AutoML Decathlon starter kit

Download public datasets

The 10 development datasets were hosted on Google cloud storage. First, you need to install the gcloud CLI. Then run the following command line to download the datasets, is:

gsutil cp -r gs://decathlon_public_datasets/dev_public <path_public_data>

Note that this can take some time, depending on your connection.

Local development and testing

To make your own submission, you need to modify the file model.py in Decathlon_sample_code_submission/, which implements the logic of your algorithm. You can then test it on your local computer using Docker, in the exact same environment as on the CodaLab challenge platform.

If you are new to docker, install docker from https://docs.docker.com/get-started/. Also make sure you have installed nvidia-docker.
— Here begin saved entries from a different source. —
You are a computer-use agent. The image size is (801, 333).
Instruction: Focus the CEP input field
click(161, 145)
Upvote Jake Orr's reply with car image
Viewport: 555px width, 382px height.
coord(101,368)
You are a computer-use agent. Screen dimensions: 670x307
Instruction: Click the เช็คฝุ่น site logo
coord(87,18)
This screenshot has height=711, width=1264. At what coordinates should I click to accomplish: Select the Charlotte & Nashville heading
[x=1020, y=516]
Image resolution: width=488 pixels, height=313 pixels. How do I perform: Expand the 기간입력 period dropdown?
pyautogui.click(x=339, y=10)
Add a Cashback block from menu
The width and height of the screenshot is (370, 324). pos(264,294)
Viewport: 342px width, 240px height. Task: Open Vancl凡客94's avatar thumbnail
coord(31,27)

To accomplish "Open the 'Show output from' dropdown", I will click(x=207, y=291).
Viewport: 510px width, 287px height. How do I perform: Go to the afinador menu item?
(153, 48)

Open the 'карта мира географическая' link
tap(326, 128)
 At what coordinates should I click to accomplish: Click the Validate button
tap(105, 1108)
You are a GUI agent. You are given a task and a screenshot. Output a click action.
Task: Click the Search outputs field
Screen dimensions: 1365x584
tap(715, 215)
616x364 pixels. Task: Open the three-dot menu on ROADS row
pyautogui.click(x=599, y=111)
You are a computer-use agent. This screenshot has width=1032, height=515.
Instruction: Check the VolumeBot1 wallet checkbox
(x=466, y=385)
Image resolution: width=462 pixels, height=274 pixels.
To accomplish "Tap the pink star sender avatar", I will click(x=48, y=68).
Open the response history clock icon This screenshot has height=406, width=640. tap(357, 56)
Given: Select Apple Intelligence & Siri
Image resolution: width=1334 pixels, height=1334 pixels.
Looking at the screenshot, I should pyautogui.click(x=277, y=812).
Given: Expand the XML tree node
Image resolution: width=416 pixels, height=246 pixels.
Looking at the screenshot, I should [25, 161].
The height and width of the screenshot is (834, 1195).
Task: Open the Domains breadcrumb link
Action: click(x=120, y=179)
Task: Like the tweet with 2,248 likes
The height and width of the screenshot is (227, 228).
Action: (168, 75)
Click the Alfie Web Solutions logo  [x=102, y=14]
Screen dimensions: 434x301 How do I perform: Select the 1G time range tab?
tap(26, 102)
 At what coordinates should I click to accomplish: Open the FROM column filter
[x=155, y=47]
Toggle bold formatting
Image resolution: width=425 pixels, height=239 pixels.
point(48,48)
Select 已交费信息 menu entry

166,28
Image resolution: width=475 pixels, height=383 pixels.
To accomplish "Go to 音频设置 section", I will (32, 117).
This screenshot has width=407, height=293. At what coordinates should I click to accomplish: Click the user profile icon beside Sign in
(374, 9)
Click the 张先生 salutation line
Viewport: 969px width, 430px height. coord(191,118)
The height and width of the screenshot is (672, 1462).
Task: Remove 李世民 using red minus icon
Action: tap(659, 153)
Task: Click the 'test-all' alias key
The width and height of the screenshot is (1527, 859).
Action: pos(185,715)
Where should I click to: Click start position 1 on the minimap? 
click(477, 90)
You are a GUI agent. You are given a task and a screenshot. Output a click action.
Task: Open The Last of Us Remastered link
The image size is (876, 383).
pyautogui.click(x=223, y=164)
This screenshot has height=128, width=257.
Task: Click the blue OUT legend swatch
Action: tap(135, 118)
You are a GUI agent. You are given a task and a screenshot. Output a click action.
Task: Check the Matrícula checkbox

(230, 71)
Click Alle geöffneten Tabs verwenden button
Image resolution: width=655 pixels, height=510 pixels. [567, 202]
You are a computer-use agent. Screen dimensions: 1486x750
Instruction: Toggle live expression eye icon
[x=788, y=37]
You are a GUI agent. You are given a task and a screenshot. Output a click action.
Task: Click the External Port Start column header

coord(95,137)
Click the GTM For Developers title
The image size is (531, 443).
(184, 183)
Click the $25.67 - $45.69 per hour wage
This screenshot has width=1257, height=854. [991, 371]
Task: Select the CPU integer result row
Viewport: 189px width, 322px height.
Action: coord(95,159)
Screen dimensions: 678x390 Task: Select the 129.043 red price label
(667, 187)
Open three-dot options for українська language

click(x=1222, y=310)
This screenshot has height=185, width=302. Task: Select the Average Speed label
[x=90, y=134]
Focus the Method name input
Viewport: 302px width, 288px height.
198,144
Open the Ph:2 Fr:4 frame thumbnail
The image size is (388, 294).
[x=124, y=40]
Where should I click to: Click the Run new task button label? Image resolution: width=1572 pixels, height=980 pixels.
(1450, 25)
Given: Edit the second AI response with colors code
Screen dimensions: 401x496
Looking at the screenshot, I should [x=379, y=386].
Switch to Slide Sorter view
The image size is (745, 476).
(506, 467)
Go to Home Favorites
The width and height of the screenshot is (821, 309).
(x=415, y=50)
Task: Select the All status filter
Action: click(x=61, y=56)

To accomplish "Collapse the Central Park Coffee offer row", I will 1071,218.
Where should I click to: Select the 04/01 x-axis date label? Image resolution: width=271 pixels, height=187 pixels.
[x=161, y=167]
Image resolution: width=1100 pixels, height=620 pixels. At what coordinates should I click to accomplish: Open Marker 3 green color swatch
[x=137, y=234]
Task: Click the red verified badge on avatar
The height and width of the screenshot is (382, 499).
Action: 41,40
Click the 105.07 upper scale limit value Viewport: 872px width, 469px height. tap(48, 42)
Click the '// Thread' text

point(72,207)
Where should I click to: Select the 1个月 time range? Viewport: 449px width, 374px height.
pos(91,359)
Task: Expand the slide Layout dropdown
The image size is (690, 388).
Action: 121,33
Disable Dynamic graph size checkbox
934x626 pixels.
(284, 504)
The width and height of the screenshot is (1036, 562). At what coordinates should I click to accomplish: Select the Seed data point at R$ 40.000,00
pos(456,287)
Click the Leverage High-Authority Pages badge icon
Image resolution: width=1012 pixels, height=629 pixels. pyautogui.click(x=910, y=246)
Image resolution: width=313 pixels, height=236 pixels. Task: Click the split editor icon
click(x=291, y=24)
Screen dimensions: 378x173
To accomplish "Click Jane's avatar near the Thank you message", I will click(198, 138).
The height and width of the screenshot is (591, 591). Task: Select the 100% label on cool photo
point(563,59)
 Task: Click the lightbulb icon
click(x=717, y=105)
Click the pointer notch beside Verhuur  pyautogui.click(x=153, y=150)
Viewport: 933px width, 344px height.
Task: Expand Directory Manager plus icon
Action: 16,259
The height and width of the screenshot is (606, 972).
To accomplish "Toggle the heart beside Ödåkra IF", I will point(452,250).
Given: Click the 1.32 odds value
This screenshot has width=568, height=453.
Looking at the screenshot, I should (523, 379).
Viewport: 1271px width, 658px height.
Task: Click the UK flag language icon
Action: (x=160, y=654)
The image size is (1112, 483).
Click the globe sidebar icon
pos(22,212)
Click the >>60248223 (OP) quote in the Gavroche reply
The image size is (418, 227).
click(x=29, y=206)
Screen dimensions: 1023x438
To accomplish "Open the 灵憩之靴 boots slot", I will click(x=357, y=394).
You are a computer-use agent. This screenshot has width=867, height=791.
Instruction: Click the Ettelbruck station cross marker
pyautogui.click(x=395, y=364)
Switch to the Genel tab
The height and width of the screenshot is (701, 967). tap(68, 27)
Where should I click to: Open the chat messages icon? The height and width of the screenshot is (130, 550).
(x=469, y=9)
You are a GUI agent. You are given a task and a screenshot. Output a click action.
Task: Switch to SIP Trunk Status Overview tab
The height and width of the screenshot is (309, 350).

Then at the shell, run:

cd path/to/decathlon_starter_kit
docker pull automldec/decathlon
docker run --gpus all --rm -it -v "$(pwd):/app/codalab" -v "<path_public_data>:/app/codalab/dev_public" -w "/app/codalab" -p 8888:8888 automldec/decathlon:latest

The option -p 8888:8888 is useful for running a Jupyter notebook tutorial inside Docker. If the port 8888 is occupied, you can use other ports, e.g. 8899, and use instead the option -p 8899:8888. Note that <path_public_data> should be your absolute path to dev_public.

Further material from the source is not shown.